═════ Selected excerpt ═════
62 posts - 110 votes 
Speaks: Norwegian*, English
Studies: Japanese, Korean, Ancient Greek, Biblical Hebrew, Mandarin, Cantonese

 
 Message 18 of 40
06 January 2014 at 4:59pm | IP Logged 
schoenewaelder wrote:

How does this pan out out in the long run? According to Huliganov, you should end up, on average, encountering a new word 3 times, so it should end up taking roughly one and a half hours to learn 25 new head words (I added in a couple of 5 minute breaks there). How much time do you actually spend on it per day? Do you do more than one language at a time?


For the last year and a half, I've been focusing mainly on one project at a time, which lets me make more visible progress, although one of them was an experiment with goldlisting isolated Chinese characters, which I found were harder to remember than when I did the same thing with Chinese words (even with characters I didn't know). Probably it's because characters tend not to have precise meanings, which words do more often. When I've goldlisted sentences, they are usually really easy to remember, even if I don't remember what each word means by itself, so I usually only do sentences to show grammatical constructions rather than for the sentence itself.
═════ Given material ═════
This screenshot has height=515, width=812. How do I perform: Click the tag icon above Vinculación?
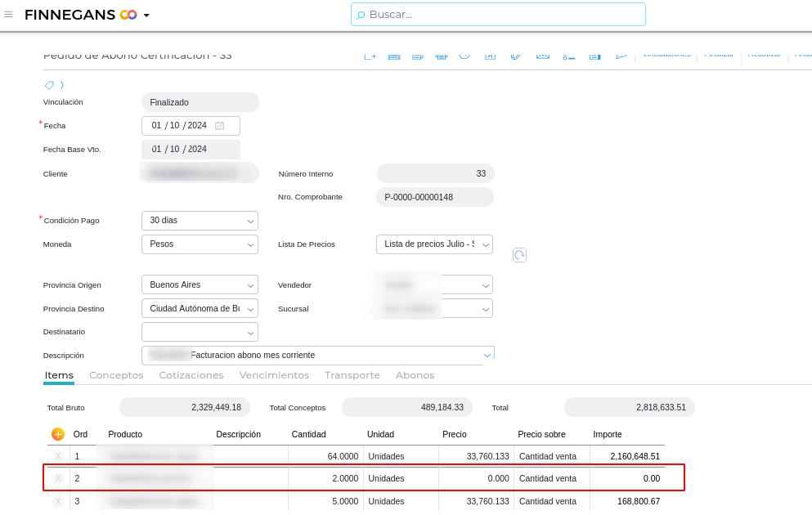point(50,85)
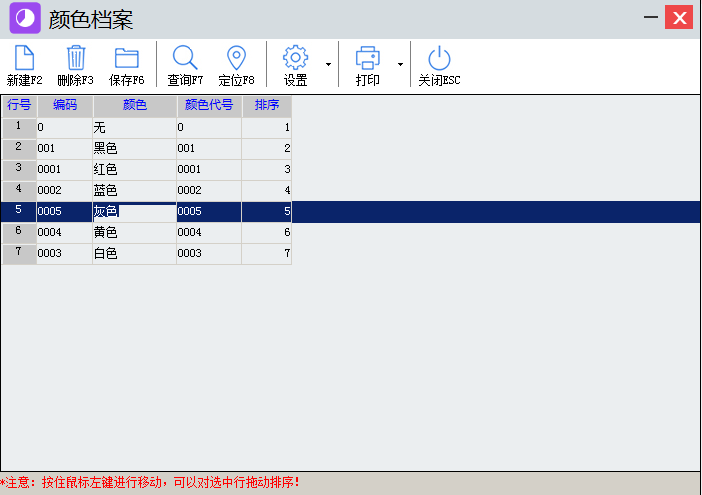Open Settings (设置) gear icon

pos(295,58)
═════
- _The problem_: Reproduce the goldlisting forum post word for word, beginning at the words "For the last" and stopping after "the sentence itself.".

- _Solved problem_:
For the last year and a half, I've been focusing mainly on one project at a time, which lets me make more visible progress, although one of them was an experiment with goldlisting isolated Chinese characters, which I found were harder to remember than when I did the same thing with Chinese words (even with characters I didn't know). Probably it's because characters tend not to have precise meanings, which words do more often. When I've goldlisted sentences, they are usually really easy to remember, even if I don't remember what each word means by itself, so I usually only do sentences to show grammatical constructions rather than for the sentence itself.